Es ist eine der bekanntesten, meist zitierten und parodierten Szenen Hollywoods: Ein Mann besten Alters, feist, mit hoher Stirn sitzt in einem Sessel und empfängt. Draußen laufen Vorbereitungen für eine Hochzeit. Es sind Bittsteller, die zu ihm kommen, zu Don Vito Corleone (Marlon Brando) - dem Paten. Er gewehrt sie oder verweigert sie mit italienischem Akzent.
So startet „Der Pate“, gemeinsam mit „Krieg der Sterne“ die erfolgreichste Trilogie Hollywoods. Die Saga um die Mafiafamilie Corleone wurde zum Durchbruch für Francis Ford Coppola. Danach verlief die Karriere des Regisseurs wie eine Achterbahn. Mega-Erfolgen folgten Flops und auch die Bandbreite Coppolas ist groß. In seiner Filmographie finden sich neben den großen Epen auch intime, fast kammerspielartige Streifen.
Verschiedene Formen der Familie
Die Familie hat Coppola häufig thematisiert – mit all ihren Facetten: Die ebenso verschworene wie intrigante Bande im Paten; ein sich bremsendes aber auch stützendes Paar in „Peggy Sue hat geheiratet“ oder die Straßengang, die zur Ersatzfamilie wird, wie in „Die Outsider“.

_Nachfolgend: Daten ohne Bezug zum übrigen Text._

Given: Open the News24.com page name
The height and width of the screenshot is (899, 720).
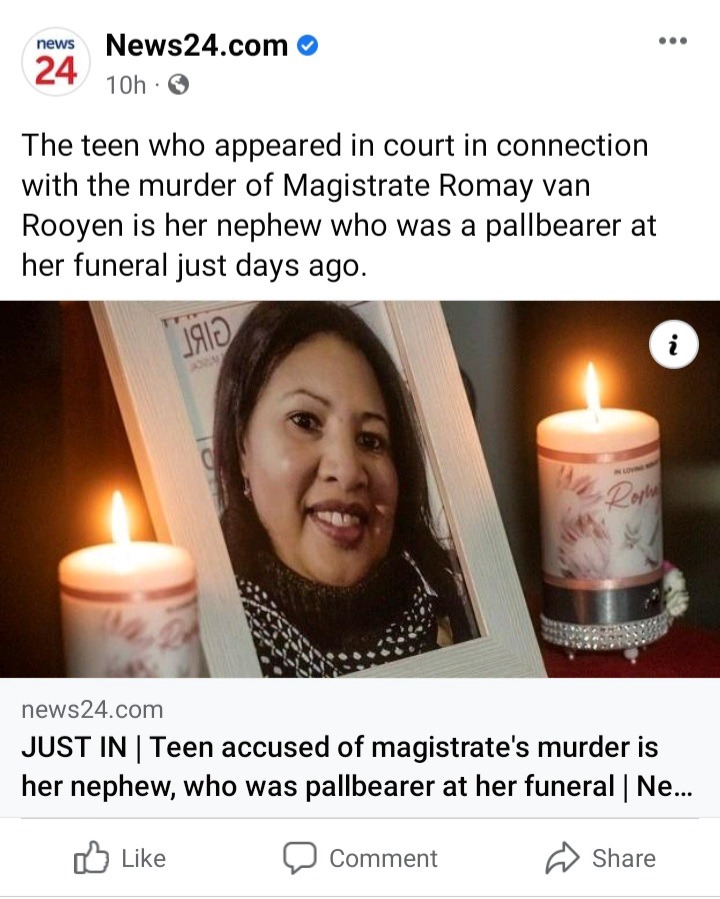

Coppola selber ist ein ausgesprochener Familienmensch. Vielen seiner Verwandten hat er zur Karriere verholfen. Seinem Neffen Nicholas Cage hat er erste Rollen verschafft, etwa in „Rumble Fish“. Seine Schwester Talia Shire, die Adriane aus den Rocky-Filmen, besetzte Coppola im Paten als Connie Corleone. Seine Tochter Sofia erhielt gleich mehrere Rollen in seinen Filmen.
"Ich habe selber etwas vom Paten"
Während den Dreharbeiten zu „Der Pate II“ meinte Coppola in einem Interview: „In gewisser Hinsicht bin ich wie Michael Corleone geworden, weil ich wie ein Mafia-Chef Macht über eine ganze Produktion habe und eine Nicht-Italienerin geheiratet habe.“ Eine Identifikation, die er in sein Werk einfließen lässt. So wird im dritten Teil der Mafia-Saga Michael Corleones Tochter begraben, eine Szene mit der Coppola den Unfalltod seines Sohnes Gian-Carlo.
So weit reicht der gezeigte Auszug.